Abstract:
Polyhedral molecules are appealing for their eye-catching architecture and distinctive chemistry. Perfluorination of such, often greatly strained, compounds is a momentous challenge. It drastically changes the electron distribution, structure and properties. Notably, small high-symmetry perfluoropolyhedranes feature a centrally located, star-shaped low-energy unoccupied molecular orbital that can host an extra electron within the polyhedral frame, thus producing a radical anion, without loss of symmetry. This predicted electron-hosting capacity was definitively established for perfluorocubane, the first perfluorinated Platonic polyhedrane to be isolated pure. Hosting atoms, molecules, or ions in such \"cage\" structures is, however, all but forthright, if not illusionary, offering no easy access to supramolecular constructs. While adamantane and cubane have fostered numerous applications in materials science, medicine, and biology, specific uses for their perfluorinated counterparts remain to be established.

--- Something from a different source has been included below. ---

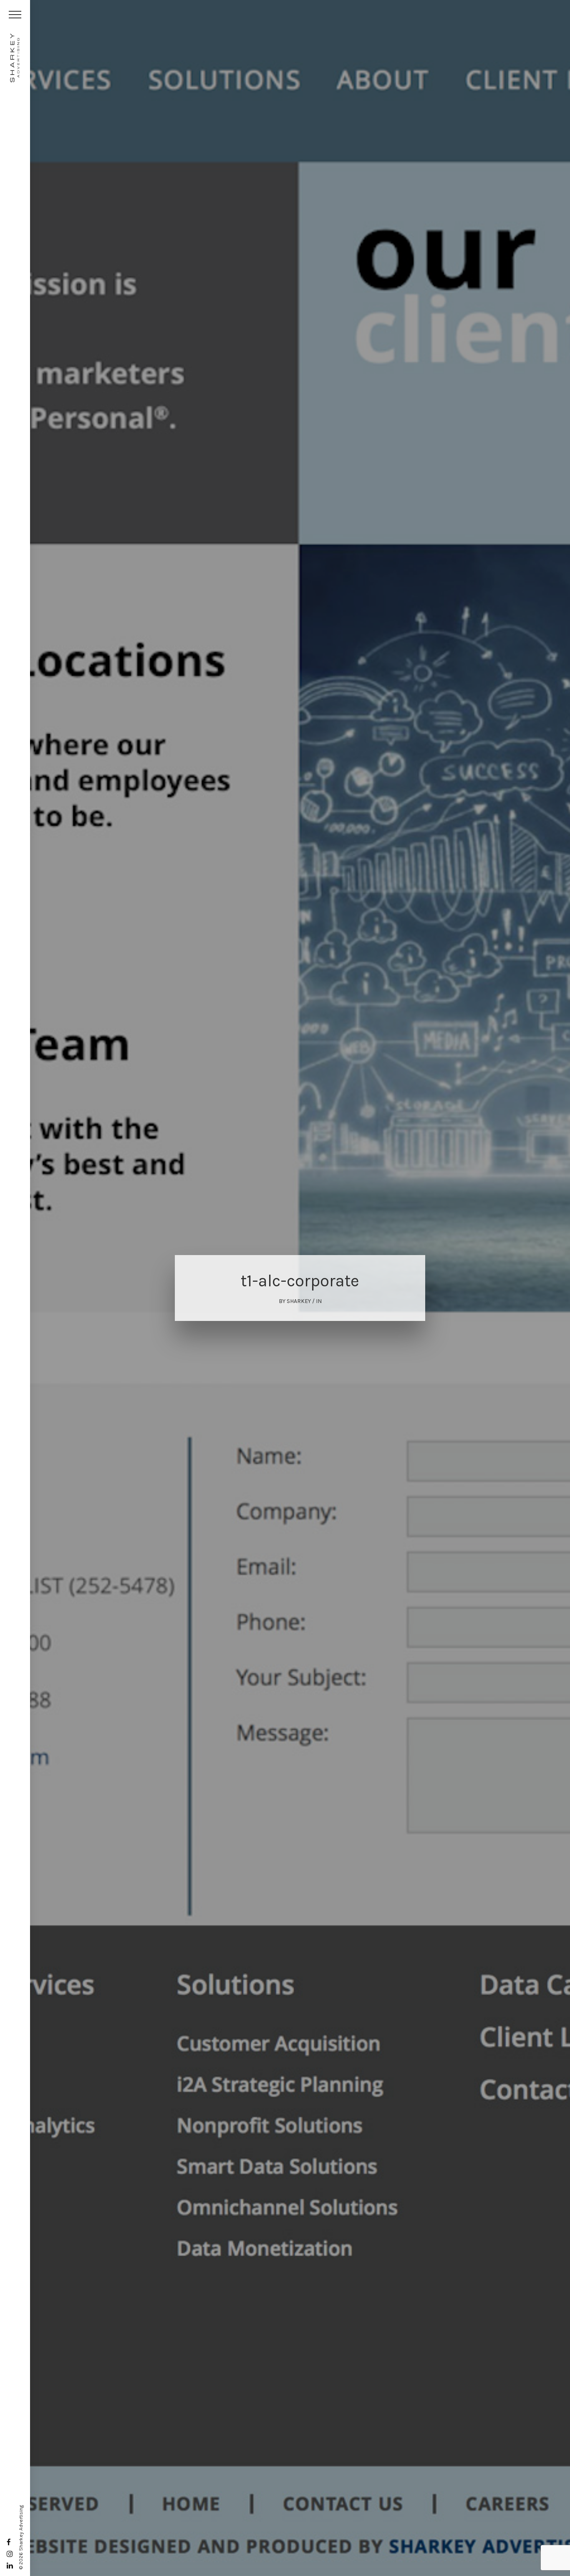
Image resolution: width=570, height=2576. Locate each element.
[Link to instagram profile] (10, 2554)
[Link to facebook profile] (9, 2542)
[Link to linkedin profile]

Some aspects of highly fluorinated carbon allotropes, such as fullerenes and graphite, are briefly mentioned for context.
摘要:
多面体分子因其引人注目的结构和独特的化学而吸引人。这样的全氟化,通常会产生很大的应变,是一个重大挑战。它极大地改变了电子分布,结构和属性。值得注意的是,小型高对称性全氟多面体的特征是位于中央,星形低能未占据的分子轨道,可以在多面体框架内承载一个额外的电子,从而产生自由基阴离子,不失去对称性。这种预测的电子托管能力肯定是为全氟卡布确定的,第一个被分离纯的全氟化柏拉图式多面体。承载原子,这种“笼子”结构中的分子或离子是,然而,除了直率,当不是虚幻的时候,提供不容易获得超分子结构。虽然金刚烷和古巴在材料科学中促进了许多应用,医学和生物学,其全氟对应物的具体用途仍有待确定。高氟化碳同素异形体的某些方面,如富勒烯或石墨,简要提及上下文。